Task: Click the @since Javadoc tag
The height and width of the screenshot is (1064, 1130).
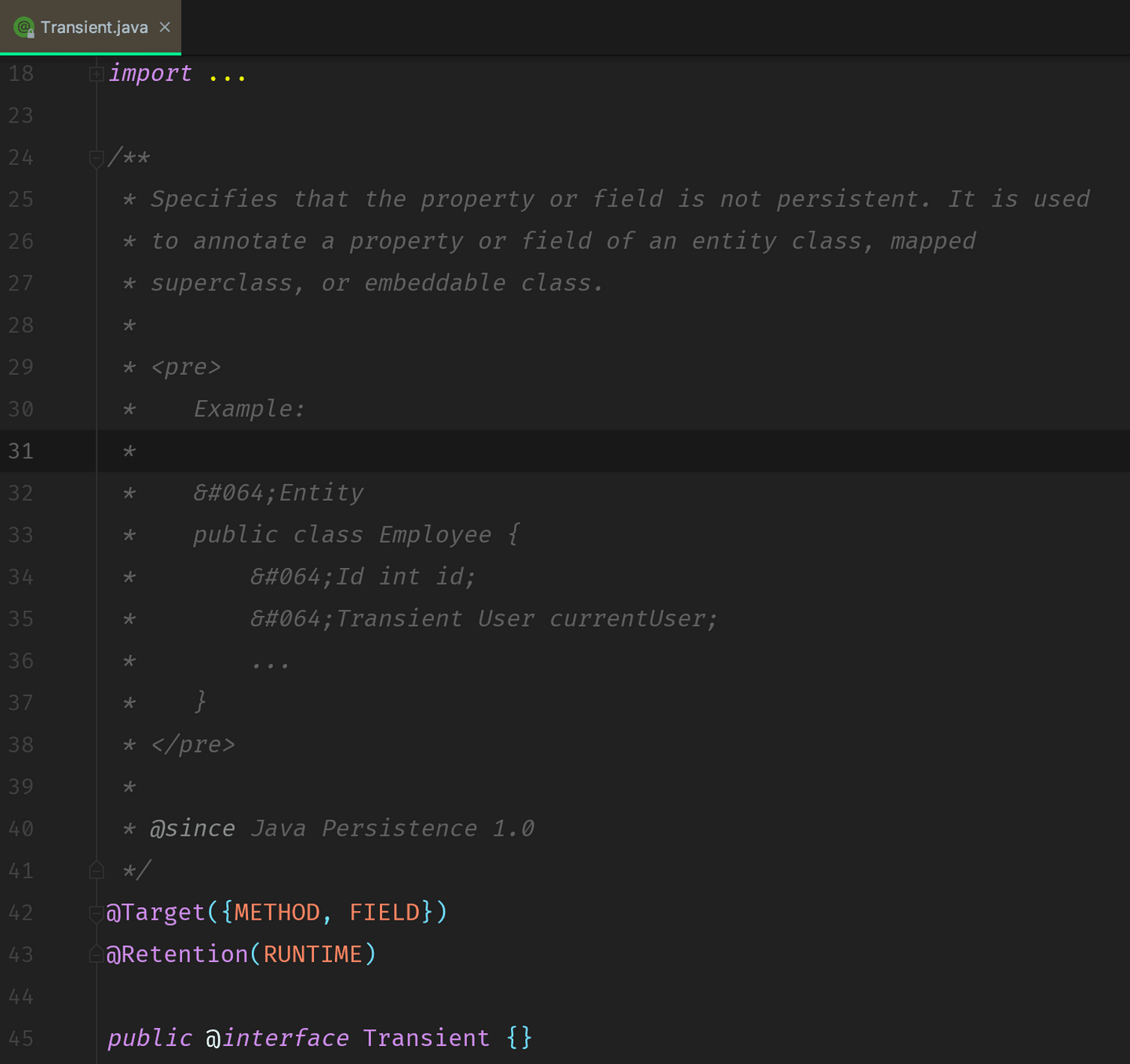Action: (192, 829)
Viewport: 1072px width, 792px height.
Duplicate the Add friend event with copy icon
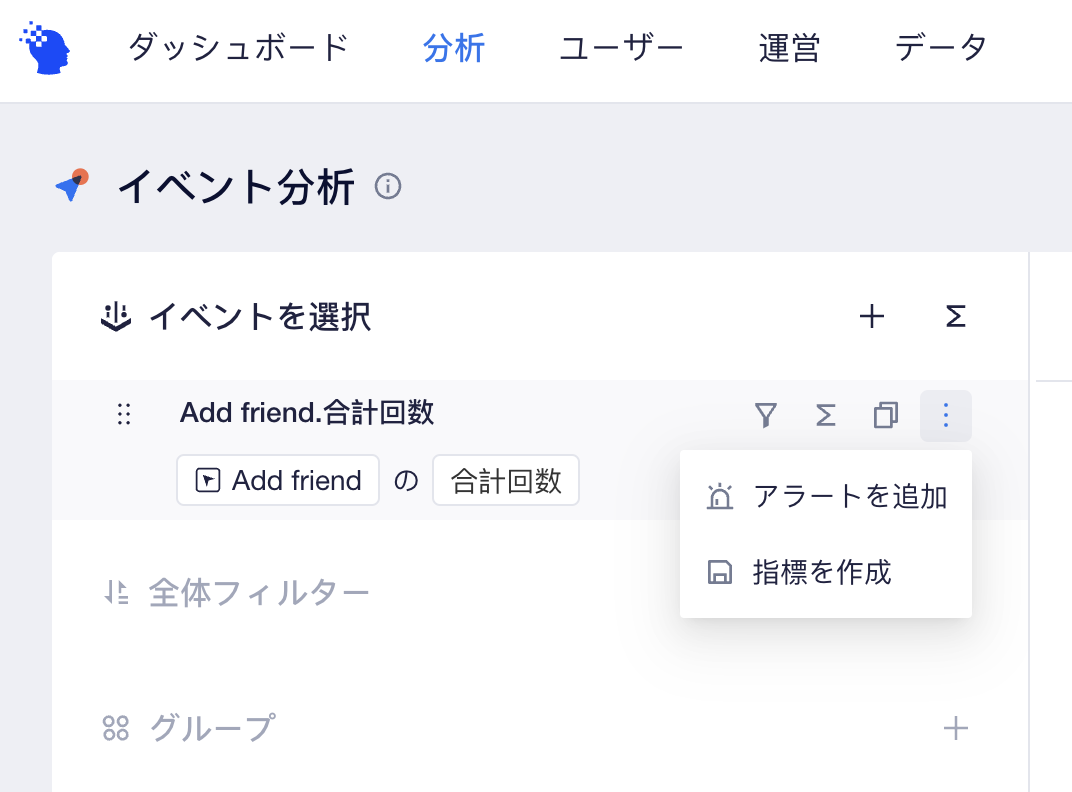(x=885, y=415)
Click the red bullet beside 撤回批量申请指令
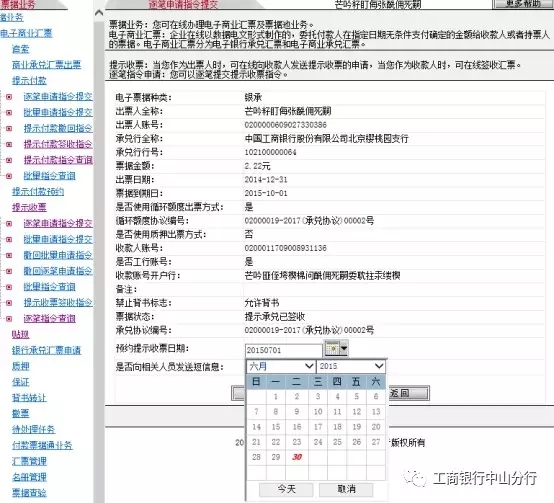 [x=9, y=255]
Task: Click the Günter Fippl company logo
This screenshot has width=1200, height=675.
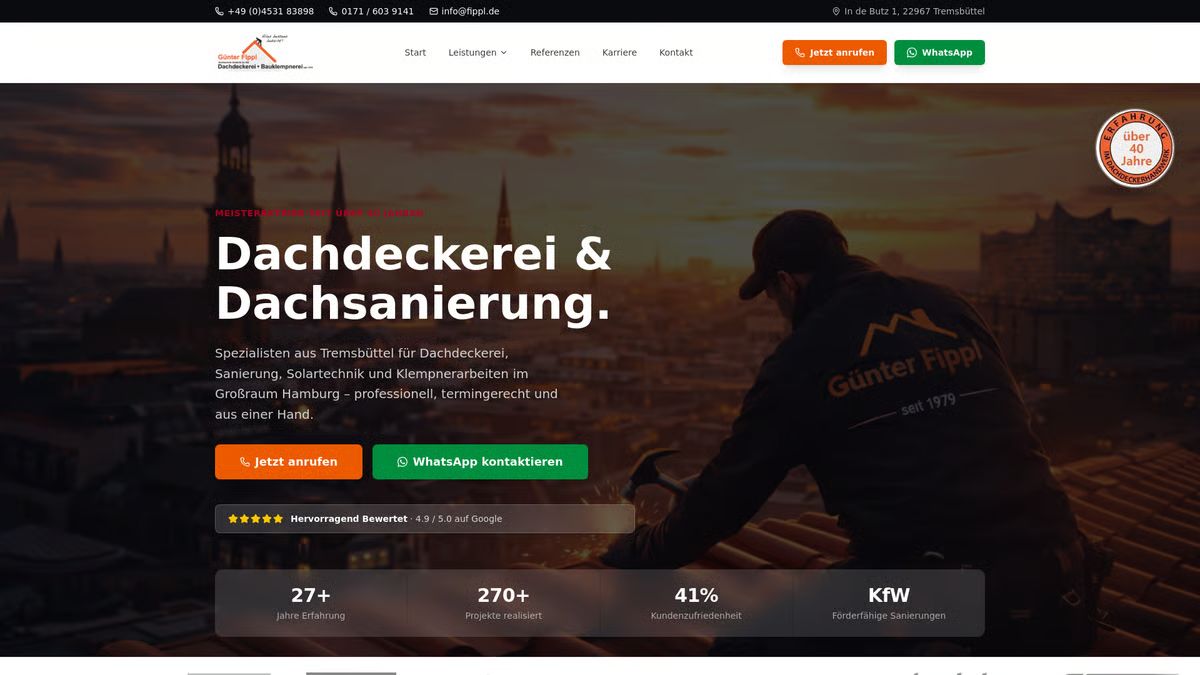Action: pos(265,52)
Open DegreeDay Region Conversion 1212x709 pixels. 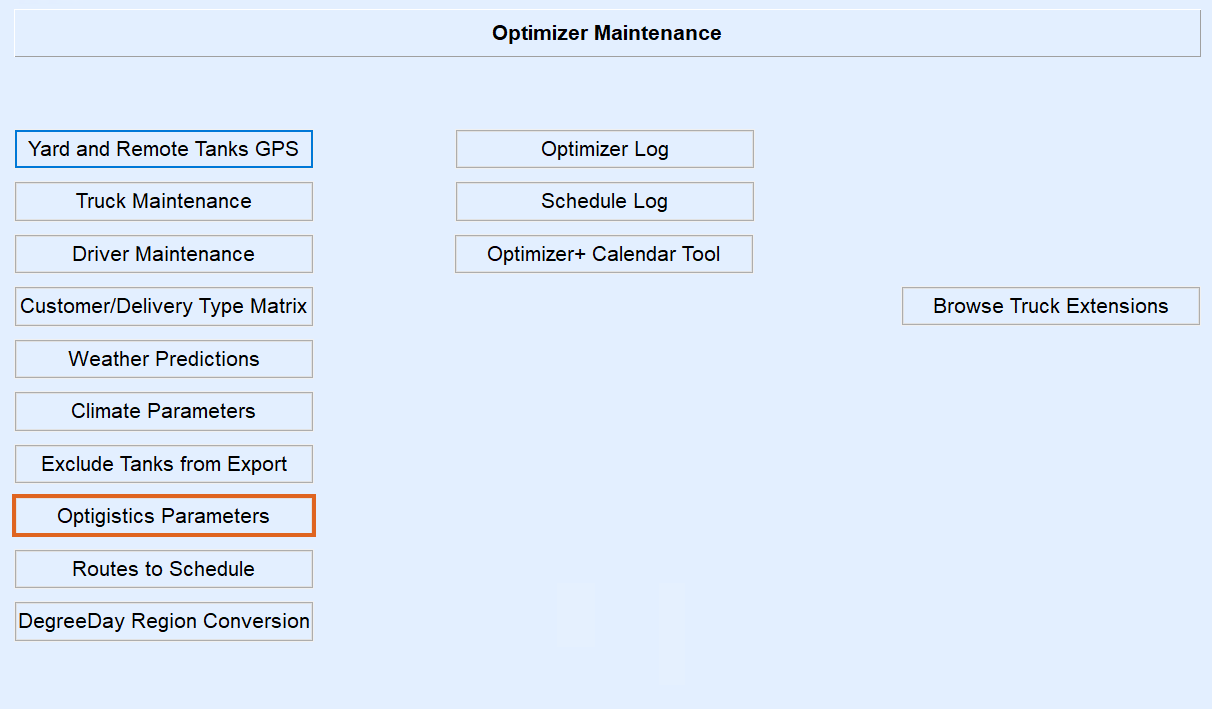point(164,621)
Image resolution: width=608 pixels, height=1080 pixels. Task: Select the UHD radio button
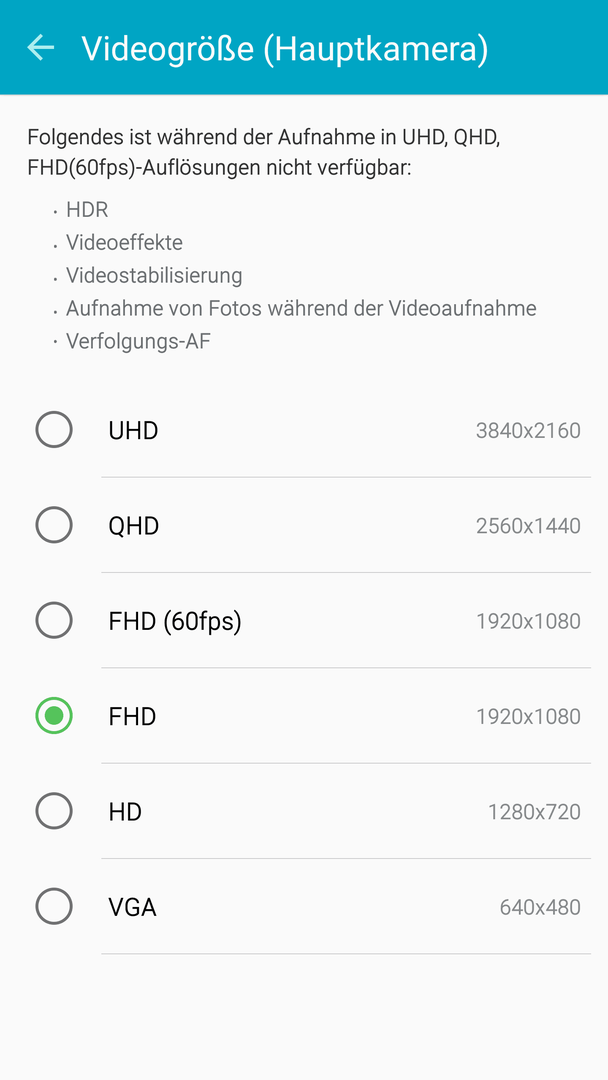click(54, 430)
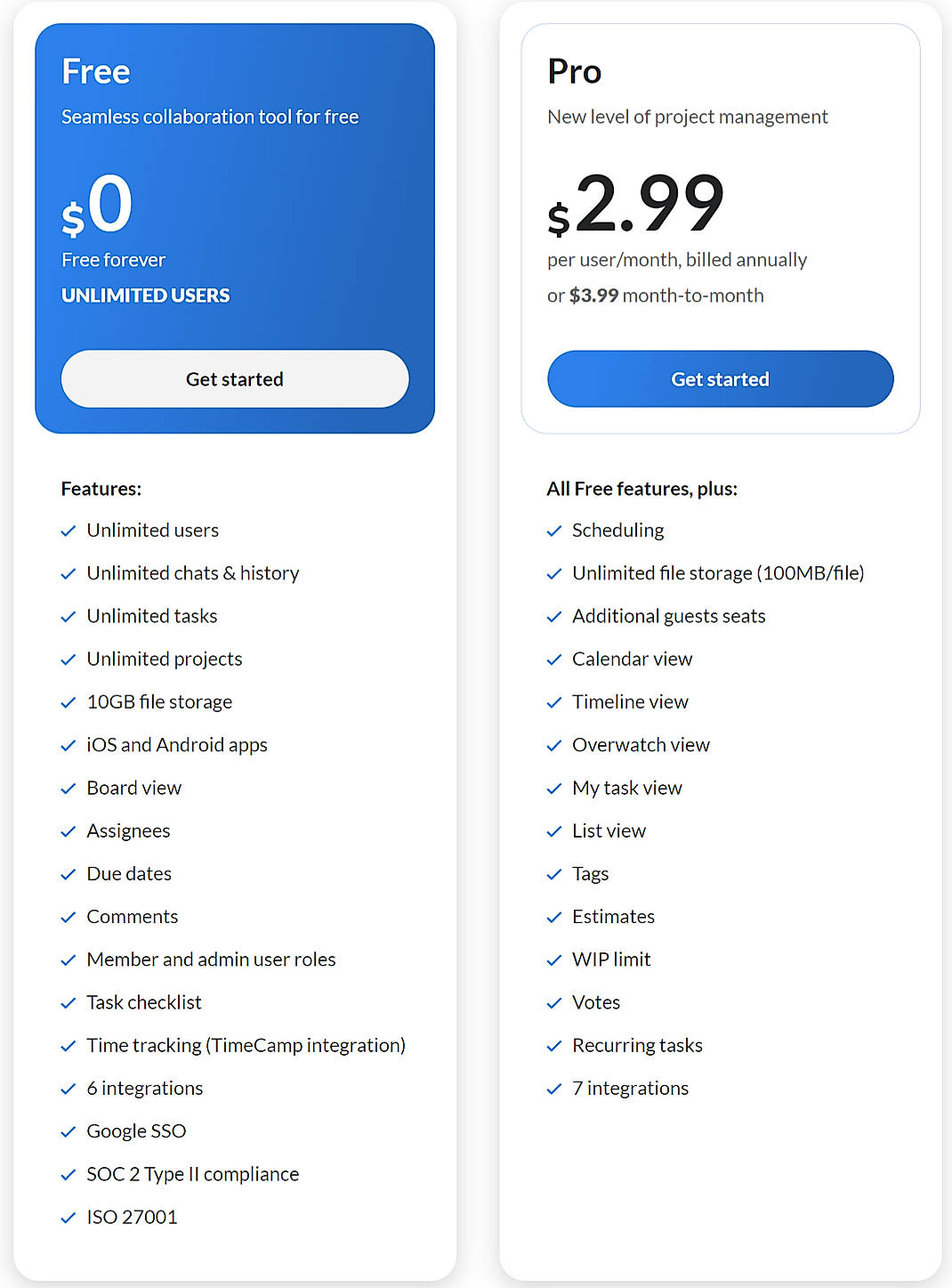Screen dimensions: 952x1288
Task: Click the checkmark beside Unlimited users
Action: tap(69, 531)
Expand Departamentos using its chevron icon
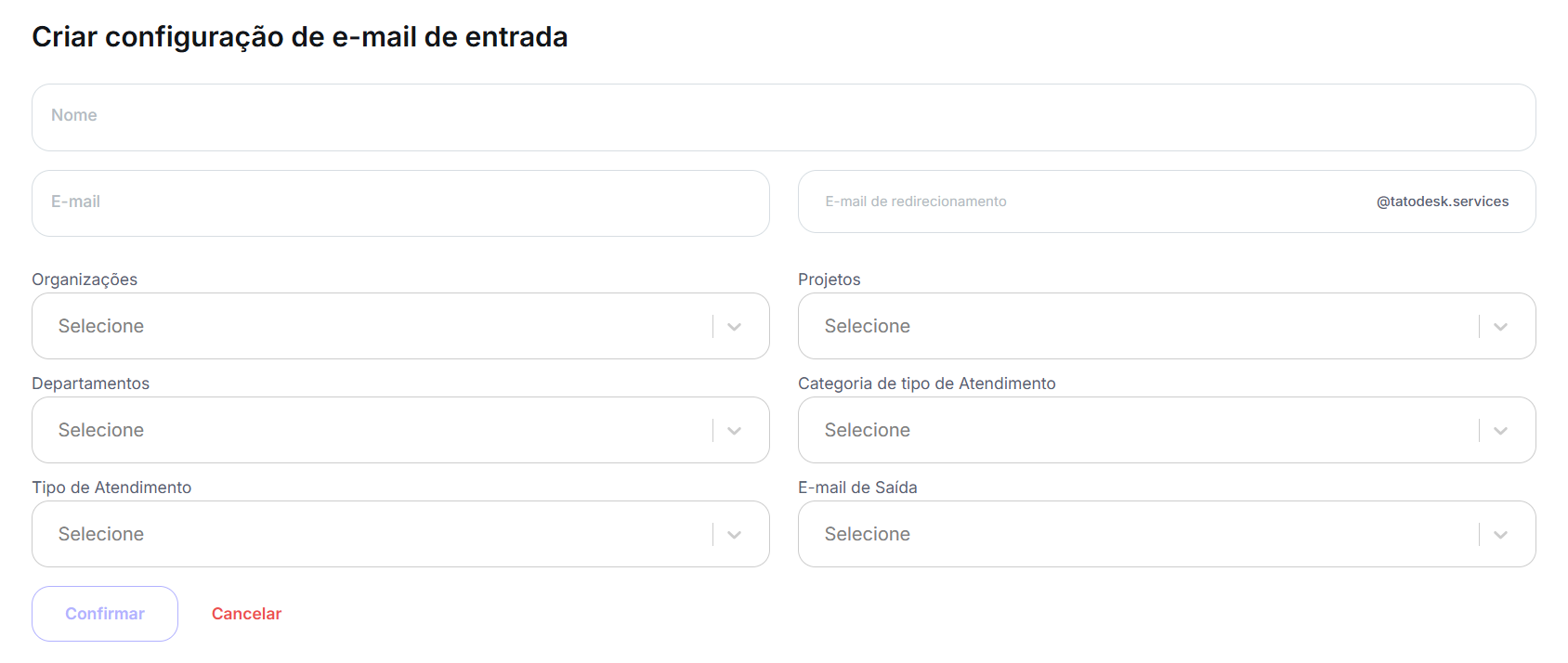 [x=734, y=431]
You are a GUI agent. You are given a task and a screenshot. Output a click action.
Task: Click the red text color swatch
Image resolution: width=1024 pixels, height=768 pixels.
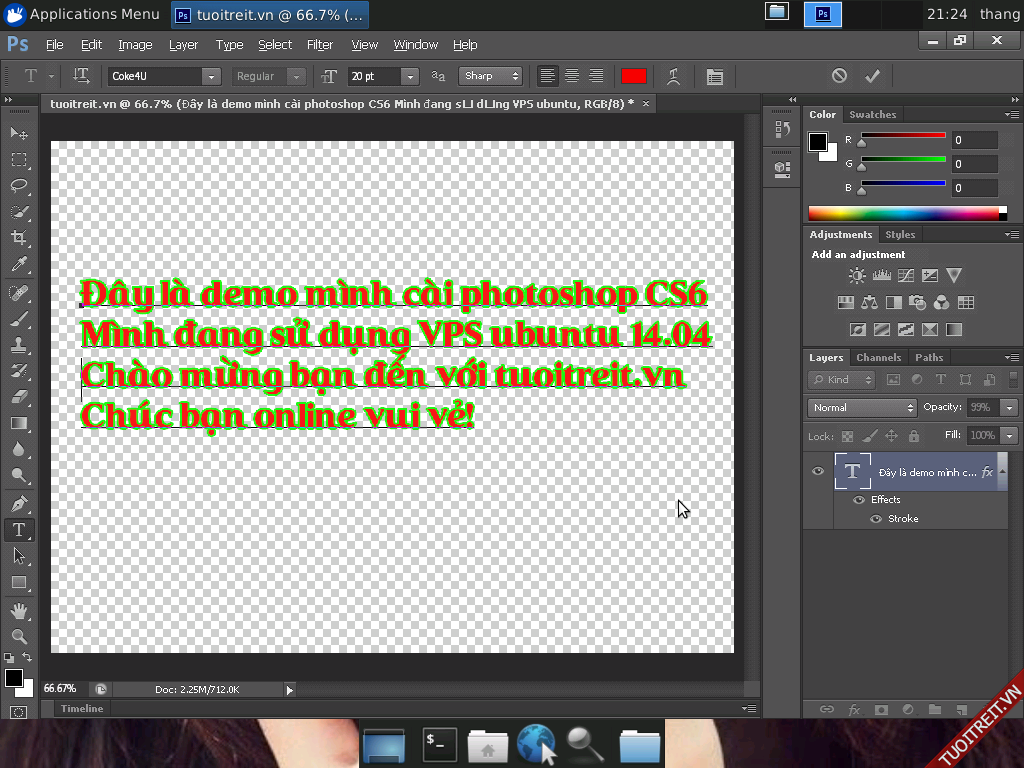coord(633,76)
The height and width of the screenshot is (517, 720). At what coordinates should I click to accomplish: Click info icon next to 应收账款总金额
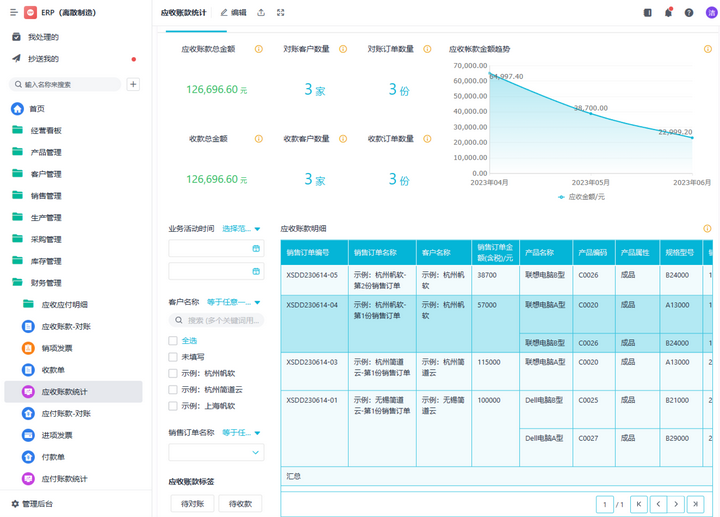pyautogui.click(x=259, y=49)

= = = = =

Without any picture, return exactly the lines of the records above from the first through the line that contains "Task: Click the Günter Fippl company logo".

**Response to this task**
Task: Click the @since Javadoc tag
The height and width of the screenshot is (1064, 1130).
Action: (192, 829)
Viewport: 1072px width, 792px height.
Duplicate the Add friend event with copy icon
(x=885, y=415)
Click the red bullet beside 撤回批量申请指令
 [x=9, y=255]
Task: Click the Günter Fippl company logo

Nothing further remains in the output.